Si è chiusa il 23 aprile 2026, una fase attesa da migliaia di lavoratori ATA. Le prove suppletive per l’attribuzione delle posizioni economiche sono terminate. Ora l’attenzione si sposta tutta su un punto centrale: la pubblicazione delle graduatorie.

Secondo quanto previsto dal Decreto Ministeriale 140 del 12 luglio 2024, gli Ambiti territoriali avranno 30 giorni di tempo per pubblicare le graduatorie provvisorie. Il conteggio parte dalla conclusione delle prove e dalla trasmissione dei risultati.

Tradotto in termini concreti, la pubblicazione è attesa entro la fine di maggio 2026. Una finestra temporale che coincide anche con quanto riportato da diverse analisi di settore e approfondimenti pubblicati su portali specializzati come TuttoLavoro24.it.

Come verranno costruite le graduatorie

Entrando nel merito, le graduatorie saranno formulate per ciascun profilo ATA. Il criterio principale sarà il punteggio complessivo ottenuto dai candidati.

In caso di parità, entreranno in gioco altri elementi. Prima di tutto l’anzianità di servizio, che rappresenta un fattore decisivo. Se la parità persiste, si applicheranno le preferenze previste dalla normativa vigente.

Questa impostazione, già evidenziata anche dalla nostra Redazione nei precedenti aggiornamenti, punta a valorizzare sia il merito sia l’esperienza maturata negli anni all’interno delle scuole.

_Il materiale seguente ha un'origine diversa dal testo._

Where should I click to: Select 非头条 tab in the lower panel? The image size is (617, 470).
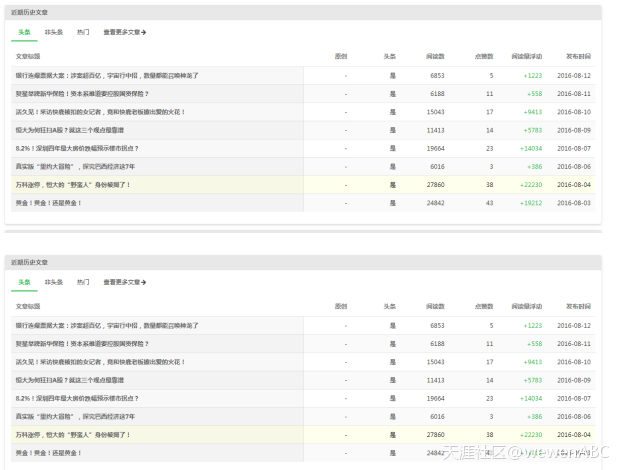coord(54,283)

Reclami e graduatorie definitive: cosa succede dopo

Una volta pubblicate le graduatorie provvisorie, si aprirà una fase molto delicata. I candidati avranno infatti 10 giorni di tempo per presentare eventuali reclami.

Si tratta di un passaggio fondamentale. Permette di correggere errori e verificare punteggi e posizioni. Dopo questa fase, gli Ambiti territoriali procederanno alla pubblicazione delle graduatorie definitive.

Validità triennale e scorrimento: cosa cambia per gli ATA

Le graduatorie avranno una validità di tre anni. Durante questo periodo, eventuali posti che si libereranno verranno assegnati tramite scorrimento.

Questo significa che anche chi non rientra subito tra i beneficiari potrebbe essere chiamato successivamente. Un meccanismo che amplia le possibilità per molti lavoratori.

Con l’arrivo delle graduatorie entro fine maggio, si entrerà quindi nella fase più concreta: quella dell’assegnazione delle nuove posizioni economiche, con effetti diretti sugli stipendi e sulla valorizzazione professionale del personale ATA.